What show? Is the series becoming a tv show?


----------



## Guest

Oh, we all watch True Blood on HBO.  Debi M is a proof reader(or something like that) for Charlaine Harris and she hangs out with us to.

9:00 eastern sunday nights


----------



## Vegas_Asian

Darn. I don't have HBO. I will try and see if it is on the internet


----------



## Guest

I don't know if you have to have HBO to use HBO on line.  i am guess you do.  Last show airs next week.  They will o course rerun the crap out of them.

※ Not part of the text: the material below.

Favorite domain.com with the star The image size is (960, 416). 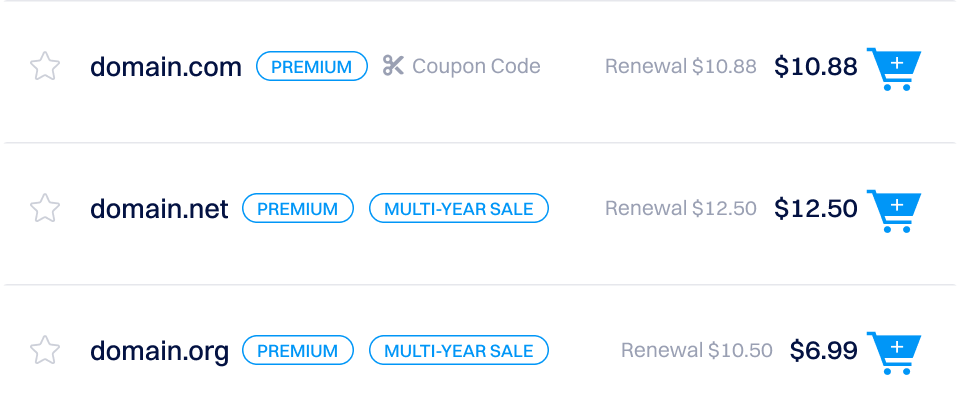click(45, 67)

Around Christmas time, I am hoping the DVD will be released.


----------



## Vegas_Asian

I read and watched all of the recaps and the show is something I would buy when it comes out in dvd. I was loving for the episodes on line, but have yet to successful. Thanks for telling me about HBO live. I will definiately tune in.


----------



## Guest

Well the second to the last show was really intense, especially for those of us that already read the books.  We knew who the new character was so we're all yealing in chat "No don't do it ruuuuuuunnnnnn!!!"

It was fun next week we will be sad, it will be the last new one until the second season starts.


----------



## chynared21

Vampyre said:


> Her nickname for me is Vampydoodles.
> I haven't met her yet but she does live in Vegas and has done several signings at the Clark County Library.

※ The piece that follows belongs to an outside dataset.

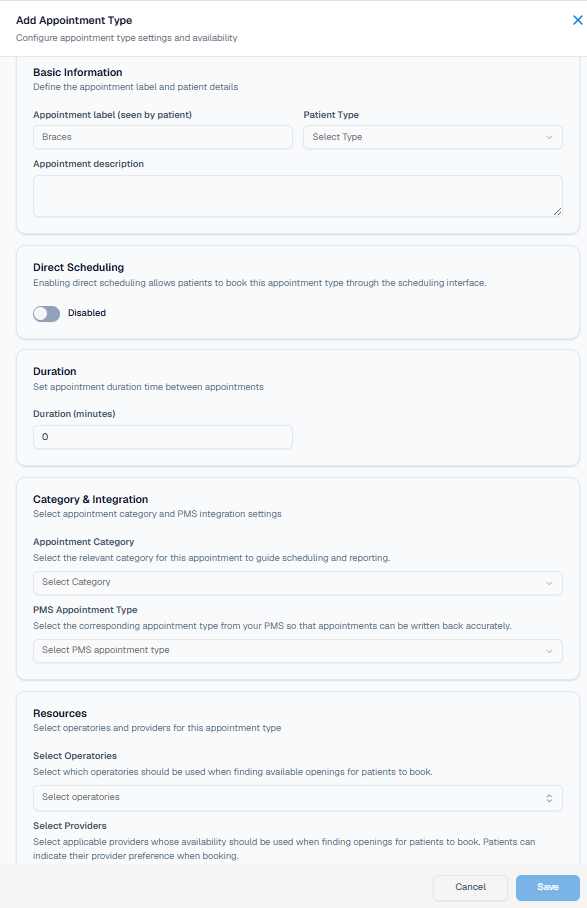Select the Duration minutes field
Viewport: 587px width, 908px height.
[162, 437]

*So Bob....does that say "macaroni"?*


----------



## Guest

Yep, it's a inside joke with us.(I sound so pretentious I don't mean to. hehe)

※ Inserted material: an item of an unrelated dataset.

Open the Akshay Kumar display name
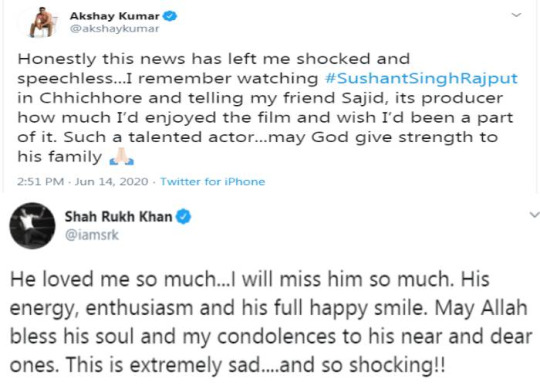Viewport: 540px width, 386px height. point(115,16)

When I first met Vicki on the Barns and Nobles book club forum we were talking about how language evolves. She said back in the day *macaroni* was similar to saying *cool*

When ever we'd say *macaroni* we meant cool.. it is also when she started calling me *Vampy-doodles * and I started calling her *Showgirl*

I started calling her that because for 10 years before she was published, she was a Vegas showgirl. She was born there and still lives there with her hubby and kidlet.


----------



## chynared21

Vampyre said:


> Yep, it's a inside joke with us.(I sound so pretentious I don't mean to. hehe)
> 
> When I first met Vicki on the Barns and Nobles book club forum we were talking about how language evolves. She said back in the day *macaroni* was similar to saying *cool*
> 
> When ever we'd say *macaroni* we meant cool.. it is also when she started calling me *Vampy-doodles * and I started calling her *Showgirl*
> 
> I started calling her that because for 10 years before she was published, she was a Vegas showgirl. She was born there and still lives there with her hubby and kidlet.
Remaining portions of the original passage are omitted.